8. The Leaves Are Turning White (Whit-ish)
This is caused by sunburn from too much exposure to direct sunlight or lighting, the leaves may also change color to light brown, red or yellow. This can be treated by pruning the sunburned leaves and placing your plant where it gets enough indirect light instead.
Another reason may be a fungal infection called mildew infection, it is a thin whitish coating on your plant, that’s harmful to its health. It can be treated by applying neem oil to get rid of the infection and using a humidifier to boost airflow.
9. Your Fiddle Leaf Fig Looks Leggy
When you notice your plant is growing tall with thin and a weak stem, it is leggy. This is caused by a lack of sunlight, lack of pruning, and fertilizers.
Simply treat this by using gently balanced fertilizers, give your plant enough indirect light and prune twice a year, in spring and fall.
Should I cut off dead fiddle leaf leaves?
Yes, pruning out damaged, discolored or dying leaves are an effective way to save your plant from dying.
How do I know if my fiddle leaf is dying?
The best telltale sign is the yellowing of leaves, brown spots on your leaves, and the plant starts getting leggy.
How can you tell if a fiddle leaf fig has root rot?
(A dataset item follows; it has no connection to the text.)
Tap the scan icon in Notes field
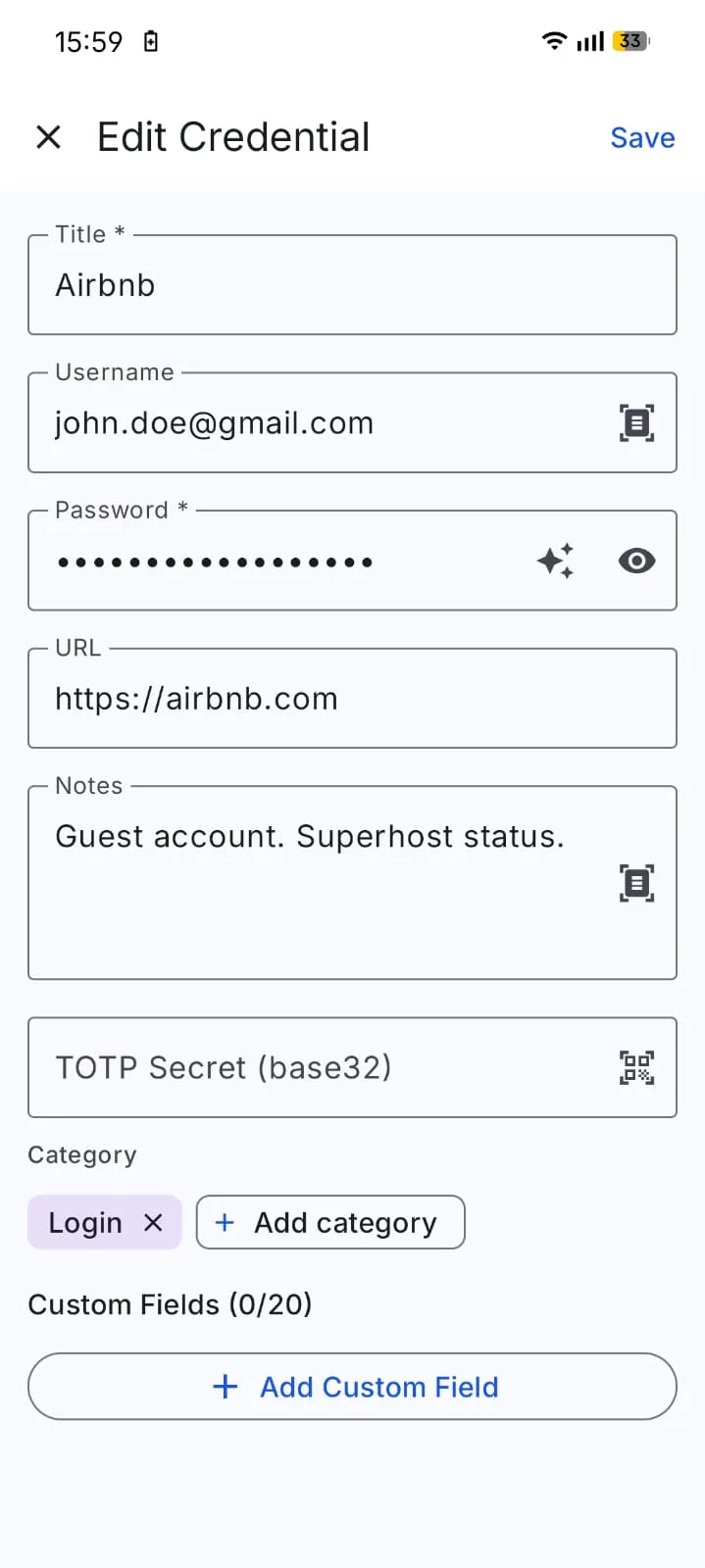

There are a few clear signs like mushy brown roots, wet, soaked, or waterlogged soil or roots. An unpleasant smell in the soil or around the roots.
Now that the common reasons why your fiddle leaf fig plant is dying have been explained above. It is clear that a balanced routine, proper monitoring, and care for your plant is all it needs to thrive.
Ensure to keep a balanced watering schedule, water only when the soil is dry, give your place enough lighting, invest in humidifiers, keep away from direct light, dry conditions, or air conditioning, fertilizer when needed, and prune twice a year.
Do this and you are on the road to your favorite houseplant, surviving through the upcoming years.